Once you find the line with "Click the 6 label on price axis", transcribe it and all the lines that follow to the end of the data, exactly as written; skip any pictures.

*Data for this exercise*:

╭──

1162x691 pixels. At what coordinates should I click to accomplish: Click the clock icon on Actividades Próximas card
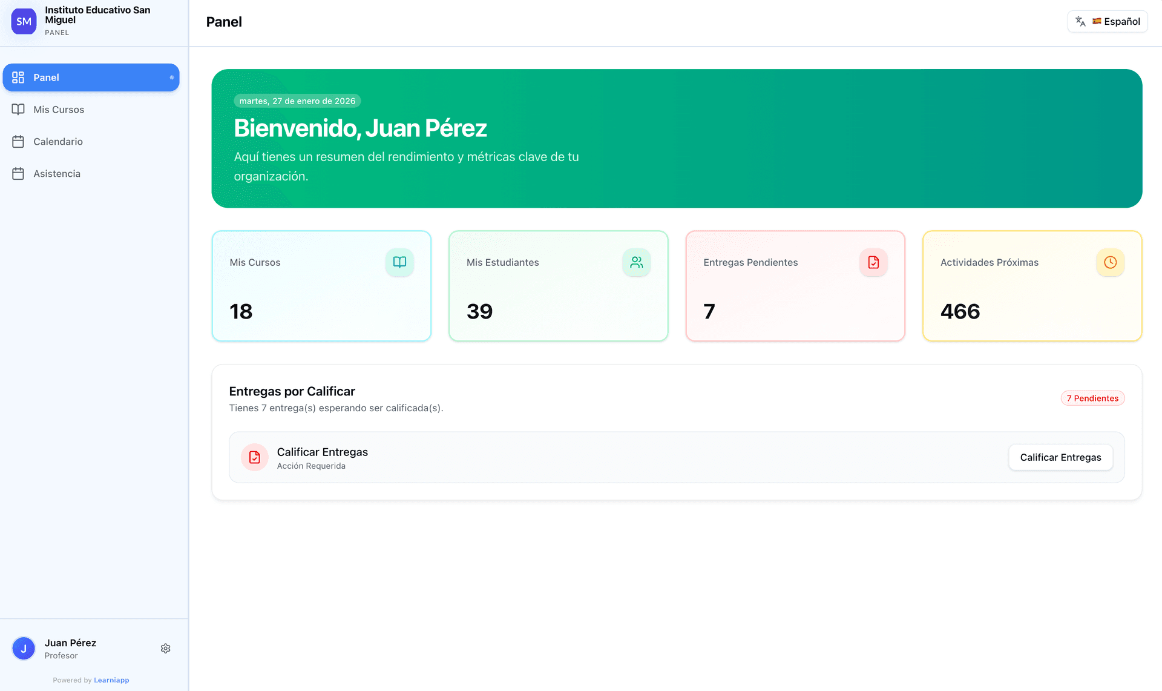click(x=1110, y=262)
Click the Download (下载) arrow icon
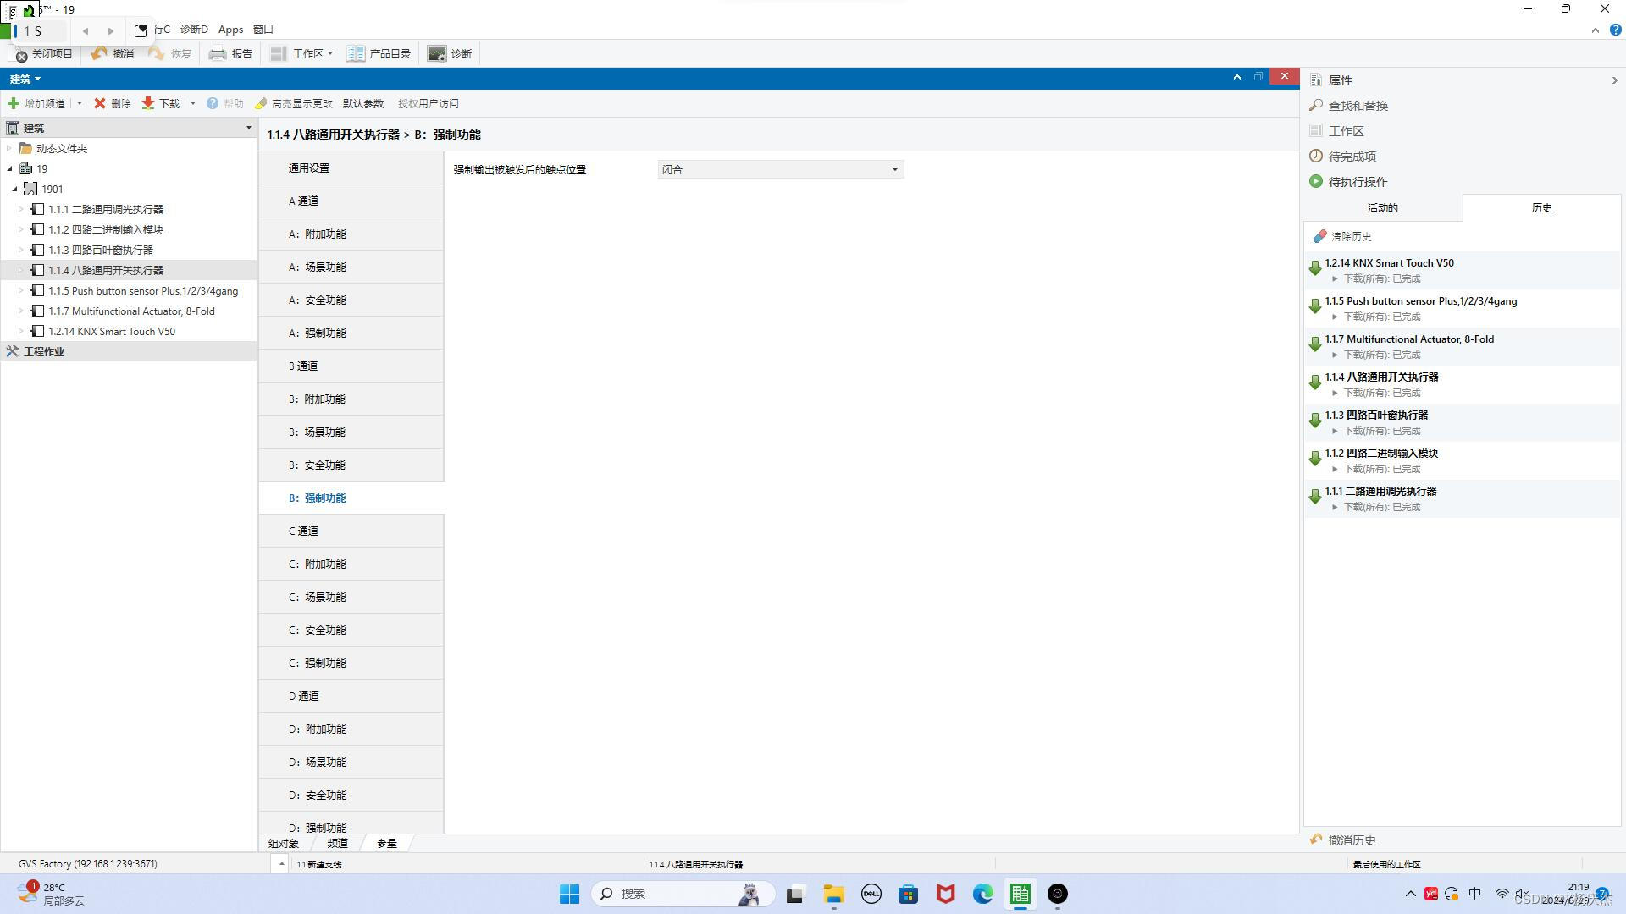Screen dimensions: 1626x914 [x=148, y=104]
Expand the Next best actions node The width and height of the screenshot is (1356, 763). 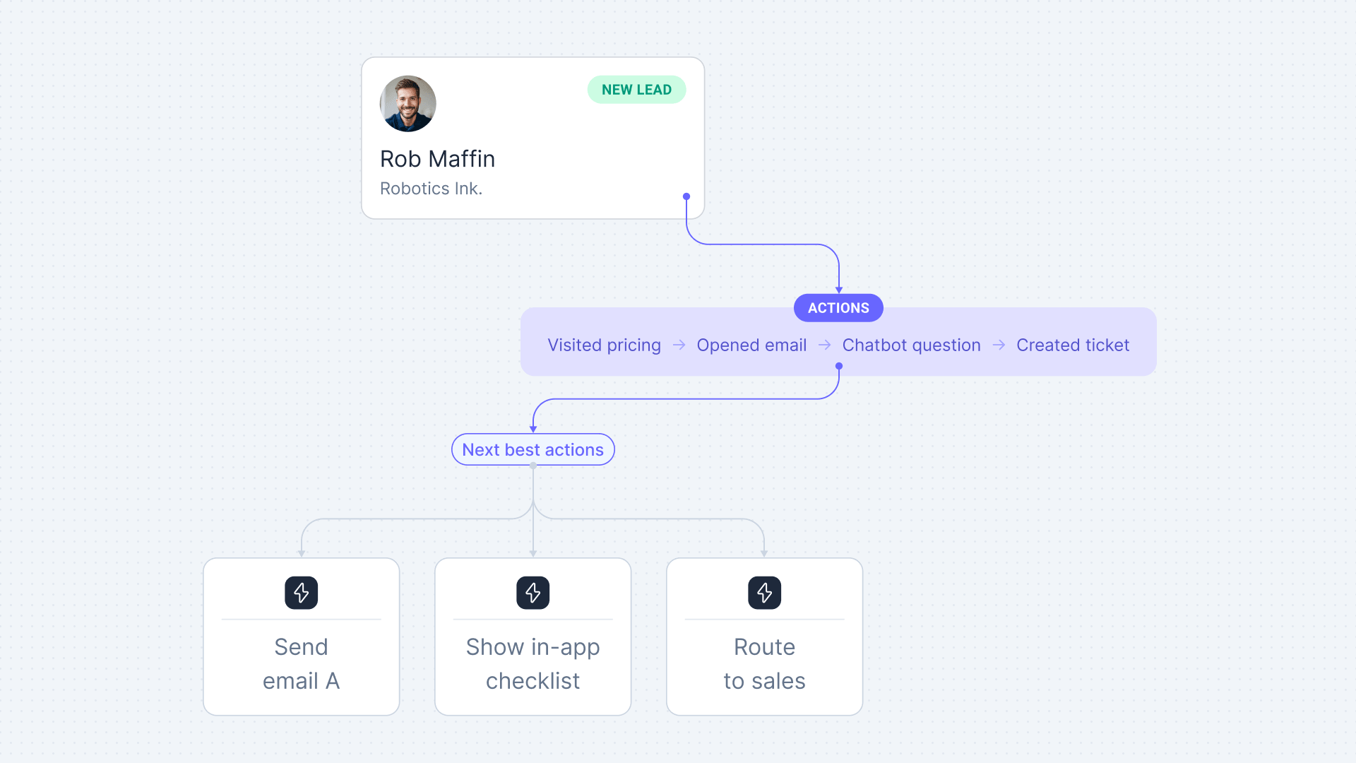pyautogui.click(x=533, y=449)
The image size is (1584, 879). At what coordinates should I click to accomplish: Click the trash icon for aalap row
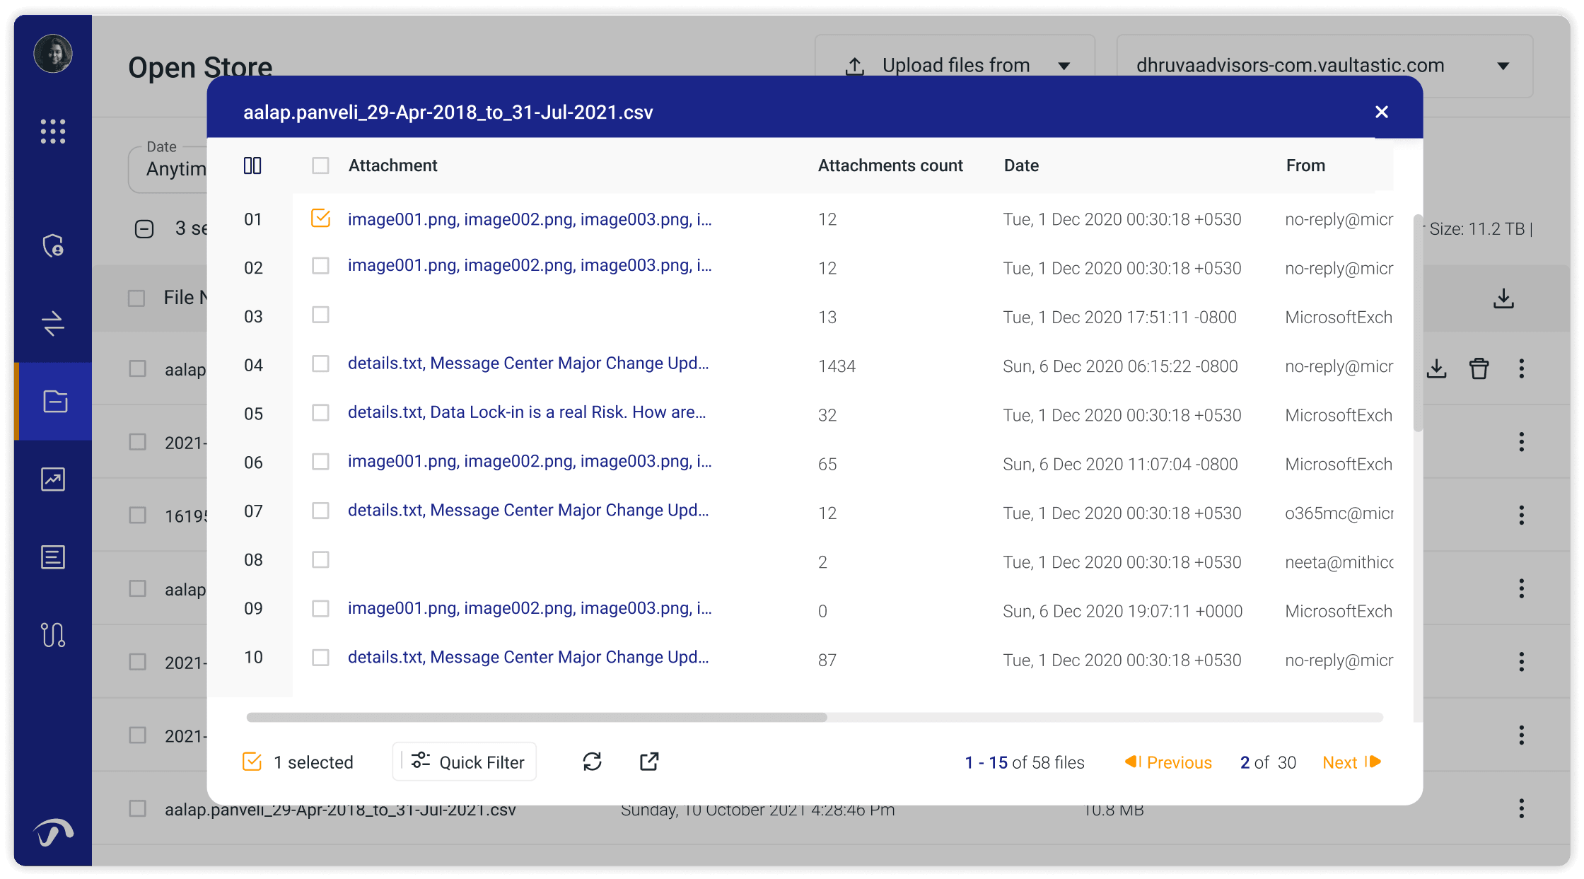click(1479, 368)
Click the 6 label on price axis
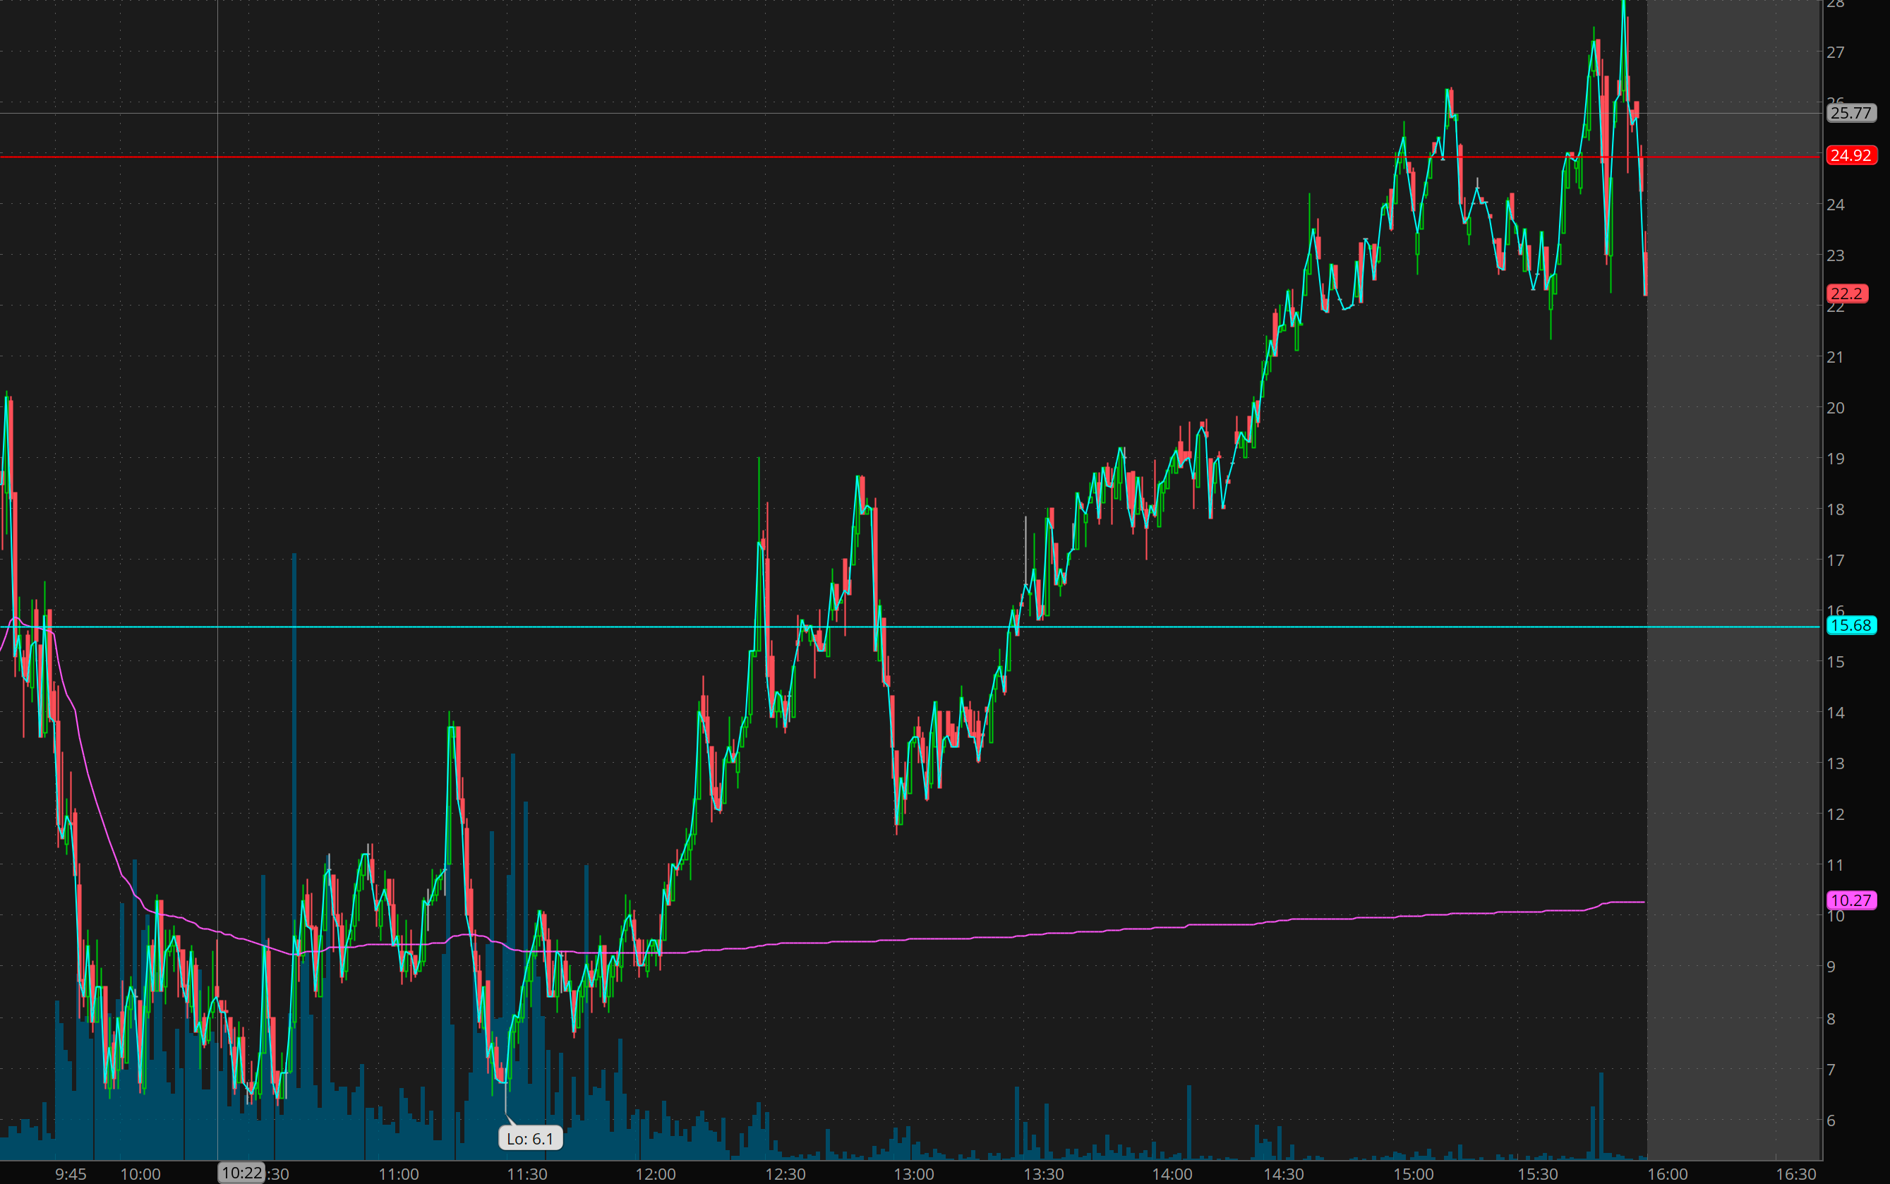 click(1831, 1121)
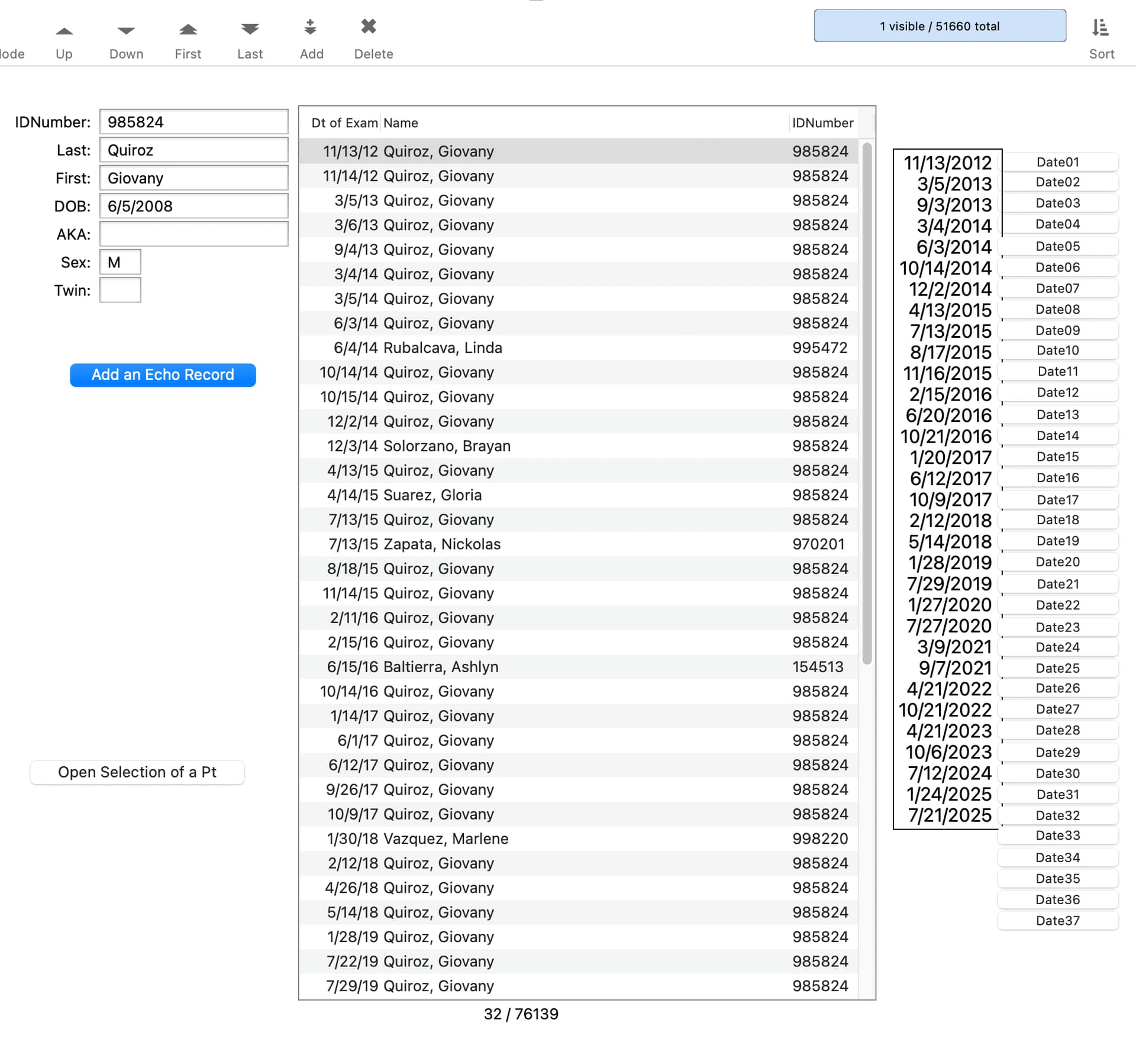The width and height of the screenshot is (1136, 1045).
Task: Jump to Last record icon
Action: click(x=250, y=28)
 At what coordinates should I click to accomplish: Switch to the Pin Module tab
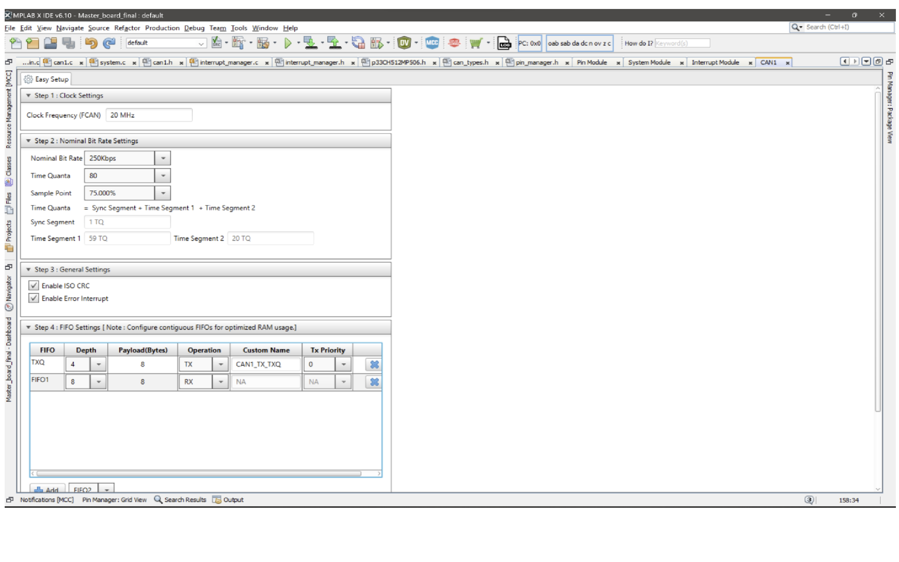click(592, 62)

╰──

*Result*:
Click the 6 label on price axis
 click(1831, 1121)
The width and height of the screenshot is (1136, 1045).
Task: Jump to Last record icon
Action: click(x=250, y=28)
 At what coordinates should I click to accomplish: Switch to the Pin Module tab
click(592, 62)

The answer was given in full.